Neue jüdische Zeitung will 150.000 Leser weltweit erreichen

epd-Logo Berlin (epd). In Deutschland gibt es eine neue jüdische Zeitung: Mit einer Auflage von 30.000 Exemplaren ist in Berlin die englischsprachige "Jewish Voice from Germany" gestartet. Zielgruppe der 24 Seiten umfassenden Zeitung seien bevorzugt die Juden in Nordamerika, sagte Herausgeber Rafael Seligmann am Dienstag dem epd. Das vierteljährlich erscheinende Blatt richte sich aber auch an diejenigen Deutschen, deren Kenntnis über Juden sich bei Begriffen wie "Wiedergutmachung" und "Israel" erschöpfe.

Die erste Ausgabe kam am Montag auf den Markt.

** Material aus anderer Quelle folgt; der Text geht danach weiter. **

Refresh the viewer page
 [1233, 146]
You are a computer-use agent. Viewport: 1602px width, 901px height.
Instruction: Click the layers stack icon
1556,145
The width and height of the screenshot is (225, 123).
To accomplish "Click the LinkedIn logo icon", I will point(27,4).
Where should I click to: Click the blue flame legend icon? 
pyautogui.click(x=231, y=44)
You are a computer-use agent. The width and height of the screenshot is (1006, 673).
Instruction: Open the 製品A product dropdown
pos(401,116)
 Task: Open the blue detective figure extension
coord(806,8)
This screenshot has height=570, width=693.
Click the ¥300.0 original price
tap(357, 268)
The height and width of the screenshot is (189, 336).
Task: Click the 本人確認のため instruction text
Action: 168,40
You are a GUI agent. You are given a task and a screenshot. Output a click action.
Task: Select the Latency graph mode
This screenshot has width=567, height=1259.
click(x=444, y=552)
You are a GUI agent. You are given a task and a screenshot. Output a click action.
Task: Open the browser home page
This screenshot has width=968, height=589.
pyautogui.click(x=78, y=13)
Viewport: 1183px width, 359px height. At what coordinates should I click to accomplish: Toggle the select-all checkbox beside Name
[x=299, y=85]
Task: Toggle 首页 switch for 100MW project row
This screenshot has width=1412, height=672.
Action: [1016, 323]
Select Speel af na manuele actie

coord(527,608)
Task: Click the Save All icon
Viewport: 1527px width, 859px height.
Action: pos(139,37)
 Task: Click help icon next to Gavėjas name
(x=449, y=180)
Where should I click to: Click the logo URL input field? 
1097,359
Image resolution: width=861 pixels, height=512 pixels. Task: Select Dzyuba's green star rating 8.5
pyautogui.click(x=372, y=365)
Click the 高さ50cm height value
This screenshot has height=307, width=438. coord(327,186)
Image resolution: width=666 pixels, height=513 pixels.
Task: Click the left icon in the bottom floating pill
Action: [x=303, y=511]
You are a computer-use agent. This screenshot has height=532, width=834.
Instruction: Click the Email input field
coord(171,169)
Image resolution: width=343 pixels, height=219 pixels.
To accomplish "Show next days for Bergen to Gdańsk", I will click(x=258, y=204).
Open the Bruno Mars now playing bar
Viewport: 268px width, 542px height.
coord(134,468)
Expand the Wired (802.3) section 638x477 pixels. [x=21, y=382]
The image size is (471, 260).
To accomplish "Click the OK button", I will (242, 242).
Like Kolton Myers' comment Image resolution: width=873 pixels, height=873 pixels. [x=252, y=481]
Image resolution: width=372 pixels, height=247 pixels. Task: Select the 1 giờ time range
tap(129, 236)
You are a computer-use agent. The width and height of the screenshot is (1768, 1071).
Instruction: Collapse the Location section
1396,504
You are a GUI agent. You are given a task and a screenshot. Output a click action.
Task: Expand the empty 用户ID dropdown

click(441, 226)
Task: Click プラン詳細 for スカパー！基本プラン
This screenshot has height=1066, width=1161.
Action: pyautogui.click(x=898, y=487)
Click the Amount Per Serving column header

In Deutschland sollen 7.000 Exemplare verkauft werden, Seligman rechnet mit bis zu 150.000 Lesern weltweit. "Viele Juden in Amerika glauben, dass es gar kein jüdisches Leben in Deutschland mehr gibt", sagte er. Dass in Deutschland mittlerweile rund 106.000 Menschen jüdischen Glaubengemeinschaften angehören und die Gemeinden schnell wachsen, sei vielen unbekannt.

Ein weiteres Anliegen sei, an die über 1.700-jährige gemeinsame deutsch-jüdische Geschichte zu erinnern. Kein Land auf der Welt könne auf eine so lange Tradition mit den Juden und auf so starke gemeinsame kulturelle Blütezeiten zurückblicken, sagte Seligmann. "Ich will nicht, dass das zu Ende geht."

Zur fünfköpfigen Redaktion der "Jewish Voice from Germany" gehören laut Seligman Juden und Nichtjuden. Hinzu kommen zahlreiche Autoren und Unterstützer, so stammt ein Beitrag der Erstausgabe von Heribert Prantl von der "Süddeutschen Zeitung". Finanziert werde die Zeitung aus eigenen Quellen, sagte Seligmann, der für die Redaktion zwei Zimmer seiner Privatwohnung in Berlin freigeräumt hat. "Dadurch sind wir völlig unabhängig."

Neben der Printausgabe hat die "Jewish Voice from Germany" auch einen Online-Auftritt. Auf die Website sollen regelmäßig aktuelle Kommentare eingestellt werden. Die nächste Druckausgabe ist für den 2. April geplant.